Merged in  from email@example.com: Added true and false as legal values for the attribute numbered on a section.xml Fixes issue #313
Eliminated redundant PI parsing, now that each element carries the local PI settings.
Merged in patch from firstname.lastname@example.org, see ticket #307: Fixed a problem where if there are no authors, references in HTML are badly formatted. Fixes issue #307 and #309.
Merged in  from email@example.com, with some tweaks to make things work under python 3.x: Don’t split special terms with embedded forward slash on the slash character. Fixes issue #288. Also added code to deal with an extra tab in the middle of a sentence.
Changed the handling of PIs such that each element in the parsed xml tree holds the PI state at that point of the xml document. This provides the ability to use different PI settings at different points in the document. This only makes sense for some PIs, though. The following PIs will now be honoured if changed inside the document, in order to provide more flexibility: ‘multiple-initials’, ‘artworkdelimiter’, ‘compact’, ‘subcompact’, ‘text-list-symbols’, ‘colonspace’.

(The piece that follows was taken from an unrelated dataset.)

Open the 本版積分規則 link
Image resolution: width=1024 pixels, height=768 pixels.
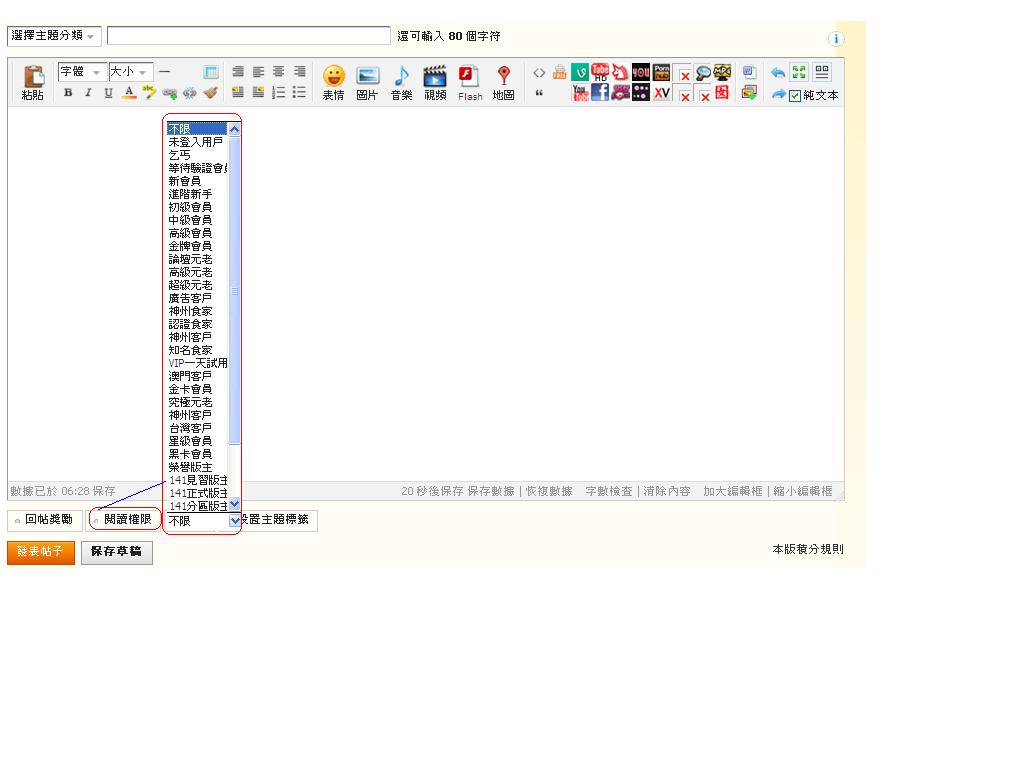[807, 549]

Honour the way double initials are given in the XML, with or without interleaved spaces. See issue #303, which says of multiple initials ‘… Expectation was that it would exactly match the initials attribute in the XML’
Merged in  from firstname.lastname@example.org: Enabled the multiple-initial PI again. The code now also looks for the PI as the first element of the author element, to apply for that author entry only, with a default of ‘no’.

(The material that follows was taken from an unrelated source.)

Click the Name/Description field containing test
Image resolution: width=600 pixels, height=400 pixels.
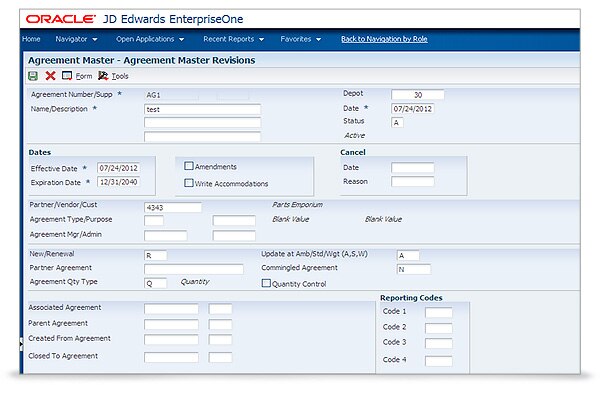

Merged in  from email@example.com: Added handling for absent author initials for the html generator.
Merged in  from firstname.lastname@example.org: This commit provides support for multiple author initials. Fixes issue #303. Also fixes the issue of extra commas showing up when there are no initials, just a surname.
Merged in  from email@example.com: Changet to emit html not xhtml. Addresses issues #263 and #279.
Updated additional test masters needed to make the tox tests pass, and changed the html encoding and decoding to use utf-8, to work with the unicode and utf-8 tests.
Removed python 2.6 from tox texting (a previous commit added python 3.5).
Don’t let the value of ‘title’ be None, make it an empty string if that happens. Fixes issue #328
Someone might want to set hangIndent to zero. Test the value against None explicitly to permit this to succeed.
Added an –utf8 switch to xml2rfc. In nroff mode, the output will contain utf-8 characters, not [u8FD9] escapes; use groff with the -Kutf8 switch to process the resulting nroff.
Removed all references to xml.resource.org; it is not useful for fallback purposes any more.